Acylation of dipyrromethanes at the α and β positions and further development of fluorescent Zn²⁺ probes

The acylation of 5-aryl dipyrromethanes afforded products with interestingly rich substitution modes, i.e.; α- and β-monoacylated (modes a and b), and α, α′-, α, β′- and β, β′-diacylated (modes c-e). Especially, the β- and β, β′-acylation modes are unprecedented. And most of these products can be synthesized at a gram scale.

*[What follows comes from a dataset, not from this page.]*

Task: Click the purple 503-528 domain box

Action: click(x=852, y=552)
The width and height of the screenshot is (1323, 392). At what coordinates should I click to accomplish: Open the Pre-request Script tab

The anisoyl substituted 5-(4-cyanophenyl) dipyrromethanes (1a-1e) were oxidized with DDQ. Thus, 1a and 1b afforded the corresponding dipyrrins 1a-DPR, and 1b-DPR. More interestingly, the diacylated ones 1c-1e could not be oxidized by DDQ. Instead, 1c-OH-1e-OH were obtained with a hydroxyl group attached to the 5-position. 1a-DPR-1e-OH were further developed as fluorescence turn-on Zn²⁺ probes. 1d-OH showed the highest sensitivity, with a detection limit of 1.5 × 10^-8 M, and it was successfully applied in Zn²⁺ imaging in Hela cells. Furthermore, single crystals of two Zn²⁺ complexes were obtained and analyzed by X-ray diffraction.